GIVEN EXERCISE A:
Duplicate the lines of the records between the line containing "强压线 legend entry?" and the line containing "Action: click(205, 403)", inclusive.

PROVIDED TEXT:

* Begin *

Ruminations about the Lone Star Audiofest

First, a brief reflection about LSAF 2024. From my perspective, the number of attendees was pretty much as it always is. I saw lots of new faces this year though. Most years, we have a bunch of regulars and a few new faces. Seemed like this year, there were more new people.

But for any of you that have attended LSAF over the years, you know how it is there. It’s a small show. I don’t think we’ve ever had more than a couple hundred attendees. Seems like we usually hover around 100 to 200. I think that’s what we saw this year too.

We may be small, but we’re the “in crowd.” We’re a bunch of passionate audio engineers and technicians, and many of us have “mad-skills” and technical chops. We’re the professionals that are cited as references, people that have written extensively and solid, well-respected audio experts. Examples are guys like Earl Geddes, James Griffin, Danny Ritchie, Pete Millett and Keith Larson.

I probably shouldn’t even have started “name-dropping” ’cause most of our exhibitors are experts in their field of specialization. My list wasn’t complete – there are many more experts at LSAF each year. We give seminars every few years, and when we do, people can get free lectures from the people that literally “wrote the book” in their audio specialization. So my point is, while LSAF is small, it’s got chops. We’re the ones that know. I’m proud of that.

But 2024 was light on exhibitors. We had some regulars that couldn’t come for understandable reasons. One of the big ones was a conflict with T.H.E. show in Los Angeles, which was my mistake from moving the show date to June. I inadvertently created a scheduling conflict with them.

However, this scheduling conflict set in motion a chain of events that has become quite interesting.

A couple months before the LSAF 2024 show, I checked on the registrations at the hotel and found that many of our regular exhibitors weren’t registered. I began to reach out, and that’s when I found out the reasons some wouldn’t be coming. That’s when I discovered that LSAF 2024 conflicted with the SoCal T.H.E. 2024 show.

I couldn’t believe I did that. So I wrote an email to the “info” email address for T.H.E. show, introducing myself and apologizing for my oversight. I also asked that we coordinate so that we didn’t have scheduling conflicts going forward. I explained that LSAF had been first weekend in May for decades, but then recently shifted to first weekend in June. I contemplated simply moving the show date back.

T.H.E. Show’s Emiko Carlin replied, thanking me for the concern and asking if we could talk by phone. It was just easier to have a discussion by phone than through email exchanges. So of course, I agreed.

She said she was intrigued by the approach of our little show, and by its uniqueness. And so she wondered whether we could maybe do some sort of cooperative venture. Rather than scheduling around each other, perhaps we could support one another’s shows, to combine efforts in some way.

* End *

EXCERPTED DATA:
* Begin *

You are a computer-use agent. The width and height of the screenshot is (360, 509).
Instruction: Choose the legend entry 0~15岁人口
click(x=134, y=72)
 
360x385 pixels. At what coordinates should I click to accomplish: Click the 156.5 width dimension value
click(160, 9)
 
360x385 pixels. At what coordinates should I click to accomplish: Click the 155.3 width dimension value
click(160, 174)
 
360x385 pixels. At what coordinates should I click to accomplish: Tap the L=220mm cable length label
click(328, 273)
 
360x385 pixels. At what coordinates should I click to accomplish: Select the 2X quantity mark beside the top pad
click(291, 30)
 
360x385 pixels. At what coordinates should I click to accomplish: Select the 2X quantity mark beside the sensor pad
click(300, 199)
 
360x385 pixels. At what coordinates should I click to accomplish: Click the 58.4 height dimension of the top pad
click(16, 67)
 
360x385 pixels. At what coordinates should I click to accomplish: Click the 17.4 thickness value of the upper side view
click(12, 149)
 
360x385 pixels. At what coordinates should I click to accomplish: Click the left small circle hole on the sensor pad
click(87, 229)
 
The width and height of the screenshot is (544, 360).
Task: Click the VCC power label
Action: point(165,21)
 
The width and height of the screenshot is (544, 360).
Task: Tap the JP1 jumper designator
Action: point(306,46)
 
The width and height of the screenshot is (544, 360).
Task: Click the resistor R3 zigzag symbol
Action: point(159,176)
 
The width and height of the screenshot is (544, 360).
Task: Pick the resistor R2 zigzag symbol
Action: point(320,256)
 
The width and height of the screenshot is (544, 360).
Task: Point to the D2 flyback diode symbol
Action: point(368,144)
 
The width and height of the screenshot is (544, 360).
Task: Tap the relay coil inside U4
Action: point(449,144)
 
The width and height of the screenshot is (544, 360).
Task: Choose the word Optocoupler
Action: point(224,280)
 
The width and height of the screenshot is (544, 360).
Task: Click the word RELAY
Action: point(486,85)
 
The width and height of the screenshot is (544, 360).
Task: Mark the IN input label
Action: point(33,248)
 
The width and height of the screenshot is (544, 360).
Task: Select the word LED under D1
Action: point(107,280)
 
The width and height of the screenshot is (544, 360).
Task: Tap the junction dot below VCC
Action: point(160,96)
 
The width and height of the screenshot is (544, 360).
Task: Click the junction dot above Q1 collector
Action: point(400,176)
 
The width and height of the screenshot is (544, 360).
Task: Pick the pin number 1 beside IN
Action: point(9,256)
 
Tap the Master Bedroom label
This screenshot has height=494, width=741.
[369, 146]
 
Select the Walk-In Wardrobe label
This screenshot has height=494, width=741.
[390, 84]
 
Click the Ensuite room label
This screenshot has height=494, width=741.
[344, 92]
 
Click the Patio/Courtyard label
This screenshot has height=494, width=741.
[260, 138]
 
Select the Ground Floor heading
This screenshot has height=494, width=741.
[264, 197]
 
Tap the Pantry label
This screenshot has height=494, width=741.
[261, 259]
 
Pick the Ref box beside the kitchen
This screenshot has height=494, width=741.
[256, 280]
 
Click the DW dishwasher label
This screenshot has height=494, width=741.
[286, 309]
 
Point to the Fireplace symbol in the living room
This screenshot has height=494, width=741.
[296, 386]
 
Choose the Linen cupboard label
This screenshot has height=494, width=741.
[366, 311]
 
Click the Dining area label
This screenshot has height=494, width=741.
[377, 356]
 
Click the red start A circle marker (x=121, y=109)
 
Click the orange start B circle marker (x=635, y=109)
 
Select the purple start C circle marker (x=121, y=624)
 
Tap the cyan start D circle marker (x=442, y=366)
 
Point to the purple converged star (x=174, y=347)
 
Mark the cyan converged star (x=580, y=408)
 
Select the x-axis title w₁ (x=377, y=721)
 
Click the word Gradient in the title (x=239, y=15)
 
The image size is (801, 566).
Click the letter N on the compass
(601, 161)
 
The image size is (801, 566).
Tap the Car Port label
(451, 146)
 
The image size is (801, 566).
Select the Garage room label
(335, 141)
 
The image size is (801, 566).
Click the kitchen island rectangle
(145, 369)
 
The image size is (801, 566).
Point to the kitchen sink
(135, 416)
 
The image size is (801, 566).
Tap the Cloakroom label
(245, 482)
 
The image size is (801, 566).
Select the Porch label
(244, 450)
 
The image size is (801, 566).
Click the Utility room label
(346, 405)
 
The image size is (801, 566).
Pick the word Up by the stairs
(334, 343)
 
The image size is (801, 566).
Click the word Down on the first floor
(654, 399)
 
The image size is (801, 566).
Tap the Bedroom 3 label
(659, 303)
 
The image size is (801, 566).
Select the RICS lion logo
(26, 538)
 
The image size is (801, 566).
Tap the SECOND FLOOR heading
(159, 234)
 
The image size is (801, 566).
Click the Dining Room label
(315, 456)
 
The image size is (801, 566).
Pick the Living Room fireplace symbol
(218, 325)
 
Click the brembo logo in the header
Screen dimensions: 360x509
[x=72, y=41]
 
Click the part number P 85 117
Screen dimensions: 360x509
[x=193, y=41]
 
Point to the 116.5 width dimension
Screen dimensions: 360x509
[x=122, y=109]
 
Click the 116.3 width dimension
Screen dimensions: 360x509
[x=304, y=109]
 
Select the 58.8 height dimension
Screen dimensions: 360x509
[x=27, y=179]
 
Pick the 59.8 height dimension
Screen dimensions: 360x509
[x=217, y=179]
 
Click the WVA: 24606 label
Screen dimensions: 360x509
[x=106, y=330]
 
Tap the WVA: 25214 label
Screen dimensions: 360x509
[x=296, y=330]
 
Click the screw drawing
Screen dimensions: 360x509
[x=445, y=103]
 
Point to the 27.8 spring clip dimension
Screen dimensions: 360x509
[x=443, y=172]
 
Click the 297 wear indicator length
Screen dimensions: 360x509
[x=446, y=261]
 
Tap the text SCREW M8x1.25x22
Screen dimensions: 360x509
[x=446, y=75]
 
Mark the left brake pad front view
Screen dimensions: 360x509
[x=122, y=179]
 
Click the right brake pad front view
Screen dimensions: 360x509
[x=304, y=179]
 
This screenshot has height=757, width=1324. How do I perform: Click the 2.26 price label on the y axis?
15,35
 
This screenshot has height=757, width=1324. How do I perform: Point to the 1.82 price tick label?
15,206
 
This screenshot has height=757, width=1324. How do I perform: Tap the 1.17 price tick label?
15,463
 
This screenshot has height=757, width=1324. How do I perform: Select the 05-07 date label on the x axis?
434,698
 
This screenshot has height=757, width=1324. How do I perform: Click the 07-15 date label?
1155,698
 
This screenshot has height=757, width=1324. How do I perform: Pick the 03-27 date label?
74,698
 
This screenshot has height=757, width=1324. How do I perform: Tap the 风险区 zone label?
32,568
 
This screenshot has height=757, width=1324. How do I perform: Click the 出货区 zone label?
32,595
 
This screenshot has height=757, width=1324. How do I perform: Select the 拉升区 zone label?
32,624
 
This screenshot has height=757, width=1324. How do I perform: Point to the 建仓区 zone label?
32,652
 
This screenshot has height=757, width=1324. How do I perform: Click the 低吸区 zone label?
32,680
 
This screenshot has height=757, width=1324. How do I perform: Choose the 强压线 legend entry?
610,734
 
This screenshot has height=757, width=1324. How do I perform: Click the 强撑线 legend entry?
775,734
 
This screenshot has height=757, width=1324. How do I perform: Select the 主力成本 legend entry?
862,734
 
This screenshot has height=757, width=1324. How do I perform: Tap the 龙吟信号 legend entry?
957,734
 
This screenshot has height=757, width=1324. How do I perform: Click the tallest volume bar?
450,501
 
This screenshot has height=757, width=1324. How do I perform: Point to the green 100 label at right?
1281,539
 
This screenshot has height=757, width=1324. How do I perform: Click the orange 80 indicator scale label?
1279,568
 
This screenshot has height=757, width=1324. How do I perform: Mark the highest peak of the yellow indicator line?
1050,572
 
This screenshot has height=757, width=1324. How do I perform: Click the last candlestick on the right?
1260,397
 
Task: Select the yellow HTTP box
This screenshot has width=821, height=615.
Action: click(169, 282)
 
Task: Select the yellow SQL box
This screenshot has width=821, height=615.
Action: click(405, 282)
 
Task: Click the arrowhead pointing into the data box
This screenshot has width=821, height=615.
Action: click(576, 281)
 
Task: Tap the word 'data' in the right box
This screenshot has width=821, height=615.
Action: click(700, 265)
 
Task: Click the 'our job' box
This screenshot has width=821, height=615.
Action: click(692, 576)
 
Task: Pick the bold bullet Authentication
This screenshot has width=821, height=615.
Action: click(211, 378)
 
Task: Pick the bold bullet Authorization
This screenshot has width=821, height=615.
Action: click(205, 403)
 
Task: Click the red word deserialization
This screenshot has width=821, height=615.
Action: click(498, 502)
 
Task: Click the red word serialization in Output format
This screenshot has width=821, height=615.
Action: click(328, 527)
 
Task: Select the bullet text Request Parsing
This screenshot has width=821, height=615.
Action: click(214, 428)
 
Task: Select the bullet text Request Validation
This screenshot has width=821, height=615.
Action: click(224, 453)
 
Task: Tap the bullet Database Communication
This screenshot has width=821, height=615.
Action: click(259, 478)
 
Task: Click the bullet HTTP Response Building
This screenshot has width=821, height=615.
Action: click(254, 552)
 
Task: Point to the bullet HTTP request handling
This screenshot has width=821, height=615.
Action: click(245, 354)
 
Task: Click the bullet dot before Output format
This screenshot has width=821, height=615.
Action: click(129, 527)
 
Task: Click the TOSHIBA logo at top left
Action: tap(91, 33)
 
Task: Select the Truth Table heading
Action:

* End *

GIVEN EXERCISE B:
From the text on the Lone Star Audiofest, set down the passage between "But for any" and "and Keith Larson.", inclusive, without altering a word.

RIGHT ANSWER A:
This screenshot has height=757, width=1324. How do I perform: Choose the 强压线 legend entry?
610,734
 
This screenshot has height=757, width=1324. How do I perform: Click the 强撑线 legend entry?
775,734
 
This screenshot has height=757, width=1324. How do I perform: Select the 主力成本 legend entry?
862,734
 
This screenshot has height=757, width=1324. How do I perform: Tap the 龙吟信号 legend entry?
957,734
 
This screenshot has height=757, width=1324. How do I perform: Click the tallest volume bar?
450,501
 
This screenshot has height=757, width=1324. How do I perform: Point to the green 100 label at right?
1281,539
 
This screenshot has height=757, width=1324. How do I perform: Click the orange 80 indicator scale label?
1279,568
 
This screenshot has height=757, width=1324. How do I perform: Mark the highest peak of the yellow indicator line?
1050,572
 
This screenshot has height=757, width=1324. How do I perform: Click the last candlestick on the right?
1260,397
 
Task: Select the yellow HTTP box
This screenshot has width=821, height=615.
Action: click(169, 282)
 
Task: Select the yellow SQL box
This screenshot has width=821, height=615.
Action: click(405, 282)
 
Task: Click the arrowhead pointing into the data box
This screenshot has width=821, height=615.
Action: click(576, 281)
 
Task: Tap the word 'data' in the right box
This screenshot has width=821, height=615.
Action: click(700, 265)
 
Task: Click the 'our job' box
This screenshot has width=821, height=615.
Action: click(692, 576)
 
Task: Pick the bold bullet Authentication
This screenshot has width=821, height=615.
Action: click(211, 378)
 
Task: Pick the bold bullet Authorization
This screenshot has width=821, height=615.
Action: click(205, 403)

RIGHT ANSWER B:
But for any of you that have attended LSAF over the years, you know how it is there. It’s a small show. I don’t think we’ve ever had more than a couple hundred attendees. Seems like we usually hover around 100 to 200. I think that’s what we saw this year too.

We may be small, but we’re the “in crowd.” We’re a bunch of passionate audio engineers and technicians, and many of us have “mad-skills” and technical chops. We’re the professionals that are cited as references, people that have written extensively and solid, well-respected audio experts. Examples are guys like Earl Geddes, James Griffin, Danny Ritchie, Pete Millett and Keith Larson.